### [Study text]

      --
      Andrew Oakley - www.aoakley.com
    3. Re:Lawsuit? by Lumpy · · Score: 3, Interesting

      No it doesnt, you point out the flaws without any info about you attached. I.E. Publish all the info outside the country.

      Honestly it blows my mind that any Computer nerd tries to do the white hat thing and tell a company about a problem. Simply send it in a letter that is untraced and say, "I'm publishing this in 90 days. you are getting a heads up because I'm a nice guy"

      Then in 90 put it on the net.

      They cant sue you if they have no idea who you are. Problem is most of these white hats are looking more for street "cred" and getting their name out than actually being a good guy.

      --
      Do not look at laser with remaining good eye.
    4. Re:Lawsuit? by Bakkster · · Score: 4, Interesting

      The problem is that it's a catch-22: usually the only way to find these vulnerabilities is to exploit them in the first place. And companies often don't grant access to white-hats because they think their systems are secure (or at least want to believe so), which can't be disproven until said hackers show them wrong.

### [To do]
[1] In the forum comments, how many days' warning does Lumpy suggest giving a company before publishing a flaw online?
[2] List every personal name or username that appears in the forum comments.
You won't need the listing for either of these tasks.

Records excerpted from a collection
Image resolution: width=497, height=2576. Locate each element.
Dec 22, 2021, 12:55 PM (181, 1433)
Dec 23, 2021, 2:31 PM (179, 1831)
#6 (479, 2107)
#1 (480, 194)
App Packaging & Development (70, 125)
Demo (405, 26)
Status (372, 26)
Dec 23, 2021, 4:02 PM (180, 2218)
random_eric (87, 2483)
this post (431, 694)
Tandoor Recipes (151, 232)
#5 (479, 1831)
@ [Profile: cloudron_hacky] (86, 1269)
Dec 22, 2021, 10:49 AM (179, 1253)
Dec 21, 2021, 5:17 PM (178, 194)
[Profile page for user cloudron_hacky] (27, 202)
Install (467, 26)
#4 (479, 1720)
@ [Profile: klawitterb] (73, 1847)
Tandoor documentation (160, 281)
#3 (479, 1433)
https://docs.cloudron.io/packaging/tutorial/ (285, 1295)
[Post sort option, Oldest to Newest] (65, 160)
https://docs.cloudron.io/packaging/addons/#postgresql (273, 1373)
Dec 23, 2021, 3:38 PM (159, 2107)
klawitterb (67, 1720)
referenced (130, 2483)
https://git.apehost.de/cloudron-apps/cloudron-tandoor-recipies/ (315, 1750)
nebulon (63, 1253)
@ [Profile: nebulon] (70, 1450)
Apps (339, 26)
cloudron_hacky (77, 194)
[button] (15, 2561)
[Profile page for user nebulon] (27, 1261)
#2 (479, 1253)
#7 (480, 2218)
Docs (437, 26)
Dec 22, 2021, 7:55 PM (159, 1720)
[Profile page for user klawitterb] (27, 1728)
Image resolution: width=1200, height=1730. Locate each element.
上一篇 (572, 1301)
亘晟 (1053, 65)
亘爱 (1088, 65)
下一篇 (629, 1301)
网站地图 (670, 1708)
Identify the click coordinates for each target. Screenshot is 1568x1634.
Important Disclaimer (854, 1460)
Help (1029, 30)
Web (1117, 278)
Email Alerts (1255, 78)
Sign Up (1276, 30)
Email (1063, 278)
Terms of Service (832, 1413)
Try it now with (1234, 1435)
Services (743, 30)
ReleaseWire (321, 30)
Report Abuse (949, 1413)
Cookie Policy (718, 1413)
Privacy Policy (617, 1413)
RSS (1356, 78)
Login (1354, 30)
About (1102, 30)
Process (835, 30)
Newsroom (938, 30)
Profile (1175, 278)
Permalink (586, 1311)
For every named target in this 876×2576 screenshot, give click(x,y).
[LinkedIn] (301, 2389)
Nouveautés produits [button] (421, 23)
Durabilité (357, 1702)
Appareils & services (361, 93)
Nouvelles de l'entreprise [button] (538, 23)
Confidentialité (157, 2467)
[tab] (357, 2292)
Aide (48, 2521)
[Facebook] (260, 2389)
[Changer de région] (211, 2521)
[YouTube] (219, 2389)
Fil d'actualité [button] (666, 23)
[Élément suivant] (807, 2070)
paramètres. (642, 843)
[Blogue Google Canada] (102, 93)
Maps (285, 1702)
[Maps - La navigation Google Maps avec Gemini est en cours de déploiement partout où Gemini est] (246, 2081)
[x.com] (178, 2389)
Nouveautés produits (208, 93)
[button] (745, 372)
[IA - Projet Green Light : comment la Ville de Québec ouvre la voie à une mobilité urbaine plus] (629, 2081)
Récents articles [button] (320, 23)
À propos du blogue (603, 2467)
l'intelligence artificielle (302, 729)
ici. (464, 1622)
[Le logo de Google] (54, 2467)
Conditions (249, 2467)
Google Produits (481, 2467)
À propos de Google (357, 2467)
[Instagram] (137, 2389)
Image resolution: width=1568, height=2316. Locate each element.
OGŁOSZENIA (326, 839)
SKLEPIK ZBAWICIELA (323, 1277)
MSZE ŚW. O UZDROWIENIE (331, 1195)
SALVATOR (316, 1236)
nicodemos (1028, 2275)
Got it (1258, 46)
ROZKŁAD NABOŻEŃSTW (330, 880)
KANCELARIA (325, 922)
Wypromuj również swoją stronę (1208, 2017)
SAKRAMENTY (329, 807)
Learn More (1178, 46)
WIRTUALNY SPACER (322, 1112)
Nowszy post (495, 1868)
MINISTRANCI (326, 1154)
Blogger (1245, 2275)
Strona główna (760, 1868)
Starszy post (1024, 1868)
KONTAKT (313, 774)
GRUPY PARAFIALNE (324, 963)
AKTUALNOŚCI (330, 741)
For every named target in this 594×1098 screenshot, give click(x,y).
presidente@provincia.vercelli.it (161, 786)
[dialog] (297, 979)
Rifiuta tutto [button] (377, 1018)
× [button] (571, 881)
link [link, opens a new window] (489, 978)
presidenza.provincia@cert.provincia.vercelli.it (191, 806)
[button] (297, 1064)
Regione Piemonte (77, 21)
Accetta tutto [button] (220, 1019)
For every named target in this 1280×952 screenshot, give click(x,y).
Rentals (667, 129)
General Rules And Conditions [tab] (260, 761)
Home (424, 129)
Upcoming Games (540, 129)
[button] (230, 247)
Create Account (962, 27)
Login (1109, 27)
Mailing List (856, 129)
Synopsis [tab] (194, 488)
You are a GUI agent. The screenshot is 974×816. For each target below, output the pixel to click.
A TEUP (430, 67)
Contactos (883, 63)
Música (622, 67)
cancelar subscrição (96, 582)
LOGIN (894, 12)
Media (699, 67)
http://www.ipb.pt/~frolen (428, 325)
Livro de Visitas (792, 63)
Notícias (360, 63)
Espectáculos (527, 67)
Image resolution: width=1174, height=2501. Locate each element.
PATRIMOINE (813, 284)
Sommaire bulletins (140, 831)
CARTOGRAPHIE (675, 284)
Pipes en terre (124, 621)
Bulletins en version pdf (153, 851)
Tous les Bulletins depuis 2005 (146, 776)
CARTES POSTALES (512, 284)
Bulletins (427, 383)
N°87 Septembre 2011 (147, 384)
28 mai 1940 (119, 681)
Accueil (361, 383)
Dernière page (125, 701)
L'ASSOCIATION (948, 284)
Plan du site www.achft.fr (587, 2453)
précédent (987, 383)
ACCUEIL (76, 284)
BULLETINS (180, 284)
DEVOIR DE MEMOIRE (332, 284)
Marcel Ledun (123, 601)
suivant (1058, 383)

### [Exercise responses]
[1] 90 days.

[2] Andrew Oakley, Lumpy, Bakkster